The Barking Owl is a medium-sized hawk-owl. Hawk-owls lack the definite heart-shaped face of the tyto-owls (which include the Barn Owl, Tyto alba). Adult Barking Owls are grey-brown above, with white spots on the wings, and whitish below, heavily streaked with grey-brown. The head is almost entirely grey-brown, and the eyes are large and yellow. Young Barking Owls have less streaking on the underparts and are mottled white and grey-brown on the rear of the neck. Barking Owls are nocturnal birds (night birds), although they may sometimes be seen hunting during the day.

Habitat

Barking Owls are most common in savannah woodland, although they also inhabit well-forested hill and riverine woodlands. Although moderately common, Barking Owls are more often heard than seen (typical of most nocturnal birds).

Distribution

Barking Owls are widely distributed throughout Australia, but are absent from central areas



Feeding and diet

The Barking Owl feeds on a variety of small to medium-sized mammals, birds, reptiles and insects. Prey is located either from the air or from an exposed perch. Most hunting is performed in the first few hours of the night and the last hours before dawn. Occasionally, birds may even be seen hunting in daylight. The Barking Owl prefers to hunt in clearings, including waterways and other open areas.

Communication

The Barking Owl has two main calls, both distinctive and unmistakable. The first is a double-noted, dog-like 'wook-wook', and the second is a wavering human-like scream.

Breeding behaviours

Barking Owls raise a single brood in a season. The nest site is an open hollow in a tree trunk, loosely lined with sticks and other wood debris. The female incubates the eggs, while the male supplies the food. Young Barking Owls remain dependent on their parents for several months, and will remain in the family group until a few months before the next breeding season.

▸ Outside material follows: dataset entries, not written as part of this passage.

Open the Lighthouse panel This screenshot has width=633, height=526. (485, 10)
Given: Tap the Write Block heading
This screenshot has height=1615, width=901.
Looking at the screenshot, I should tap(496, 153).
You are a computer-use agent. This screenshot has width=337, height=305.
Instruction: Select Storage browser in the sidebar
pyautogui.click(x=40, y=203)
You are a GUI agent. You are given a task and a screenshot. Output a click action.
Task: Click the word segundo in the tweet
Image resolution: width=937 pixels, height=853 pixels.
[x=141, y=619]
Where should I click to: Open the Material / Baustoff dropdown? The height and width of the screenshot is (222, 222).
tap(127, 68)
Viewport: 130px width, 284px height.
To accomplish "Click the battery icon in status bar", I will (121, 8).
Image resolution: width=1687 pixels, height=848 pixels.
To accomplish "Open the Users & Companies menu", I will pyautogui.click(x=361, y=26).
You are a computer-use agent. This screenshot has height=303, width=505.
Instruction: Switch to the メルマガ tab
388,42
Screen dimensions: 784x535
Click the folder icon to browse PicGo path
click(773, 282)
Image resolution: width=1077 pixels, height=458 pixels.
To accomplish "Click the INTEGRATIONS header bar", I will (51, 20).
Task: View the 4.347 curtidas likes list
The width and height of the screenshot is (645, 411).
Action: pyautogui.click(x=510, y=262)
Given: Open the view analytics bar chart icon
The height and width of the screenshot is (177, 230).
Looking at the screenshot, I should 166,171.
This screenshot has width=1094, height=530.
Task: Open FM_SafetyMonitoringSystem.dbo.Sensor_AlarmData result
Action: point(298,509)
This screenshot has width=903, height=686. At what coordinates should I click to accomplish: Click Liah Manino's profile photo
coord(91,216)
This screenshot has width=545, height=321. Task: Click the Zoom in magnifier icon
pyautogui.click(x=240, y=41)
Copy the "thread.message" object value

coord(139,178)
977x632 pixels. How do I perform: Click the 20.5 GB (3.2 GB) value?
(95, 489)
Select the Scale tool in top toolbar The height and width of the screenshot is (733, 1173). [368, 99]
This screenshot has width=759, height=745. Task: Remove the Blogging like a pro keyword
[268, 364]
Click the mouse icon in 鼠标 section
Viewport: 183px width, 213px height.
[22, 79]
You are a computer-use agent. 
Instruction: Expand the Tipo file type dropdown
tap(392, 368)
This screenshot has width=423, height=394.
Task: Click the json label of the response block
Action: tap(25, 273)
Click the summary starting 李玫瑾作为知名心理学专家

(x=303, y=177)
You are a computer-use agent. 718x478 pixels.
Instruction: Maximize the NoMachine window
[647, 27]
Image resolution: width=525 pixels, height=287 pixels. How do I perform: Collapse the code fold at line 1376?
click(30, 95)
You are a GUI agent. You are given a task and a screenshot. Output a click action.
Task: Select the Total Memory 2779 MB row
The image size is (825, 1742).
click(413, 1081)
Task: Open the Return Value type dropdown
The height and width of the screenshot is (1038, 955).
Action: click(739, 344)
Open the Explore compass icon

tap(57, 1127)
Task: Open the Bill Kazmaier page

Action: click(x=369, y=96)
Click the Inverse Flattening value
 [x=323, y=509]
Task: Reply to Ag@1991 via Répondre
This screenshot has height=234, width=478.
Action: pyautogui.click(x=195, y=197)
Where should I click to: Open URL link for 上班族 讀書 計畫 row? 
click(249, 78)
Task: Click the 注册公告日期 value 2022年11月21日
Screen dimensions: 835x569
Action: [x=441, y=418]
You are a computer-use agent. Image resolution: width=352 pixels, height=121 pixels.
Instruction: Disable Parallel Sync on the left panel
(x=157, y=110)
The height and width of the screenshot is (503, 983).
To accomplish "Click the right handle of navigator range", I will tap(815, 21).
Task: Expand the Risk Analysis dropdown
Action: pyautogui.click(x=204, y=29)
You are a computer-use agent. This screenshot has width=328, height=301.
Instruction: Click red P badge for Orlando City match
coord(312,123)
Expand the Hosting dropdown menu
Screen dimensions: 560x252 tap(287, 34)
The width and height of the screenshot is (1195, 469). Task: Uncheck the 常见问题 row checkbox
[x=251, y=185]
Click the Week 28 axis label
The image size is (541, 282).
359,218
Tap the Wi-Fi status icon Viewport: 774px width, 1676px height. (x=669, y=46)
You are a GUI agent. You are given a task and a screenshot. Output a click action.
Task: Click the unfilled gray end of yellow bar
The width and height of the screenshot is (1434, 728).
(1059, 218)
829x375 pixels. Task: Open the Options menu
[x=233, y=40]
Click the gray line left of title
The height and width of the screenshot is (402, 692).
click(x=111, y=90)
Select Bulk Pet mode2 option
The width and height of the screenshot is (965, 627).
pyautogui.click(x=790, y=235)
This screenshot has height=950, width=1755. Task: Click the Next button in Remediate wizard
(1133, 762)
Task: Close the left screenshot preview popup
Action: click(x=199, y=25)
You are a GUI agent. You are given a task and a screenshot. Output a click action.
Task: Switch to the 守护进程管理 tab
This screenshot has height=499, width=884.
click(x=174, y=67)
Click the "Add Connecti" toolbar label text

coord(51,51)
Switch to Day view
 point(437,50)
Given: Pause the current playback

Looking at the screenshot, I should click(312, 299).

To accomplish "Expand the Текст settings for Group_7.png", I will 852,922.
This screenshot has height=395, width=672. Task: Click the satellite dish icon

  • Breeding season: August to October
  • Clutch size: 2 to 3
  • Incubation: 28 days
  • Time in nest: 45 days

Conservation status

The Barking Owl is listed as Vulnerable in New South Wales.

References

  • Pizzey, G. and Knight, F. 1997. Field Guide to the Birds of Australia. Angus and Robertson, Sydney.
  • Schodde, R. and Tideman, S.C. (eds) 1990. Reader's Digest Complete Book of Australian Birds (2nd Edition). Reader's Digest (Australia) Pty Ltd, Sydney.
  • Strahan, R. (ed) 1994. Cuckoos, Nightbirds and Kingfishers of Australia. Angus and Robertson/Australian Photographic Index of Australian Wildlife, Sydney.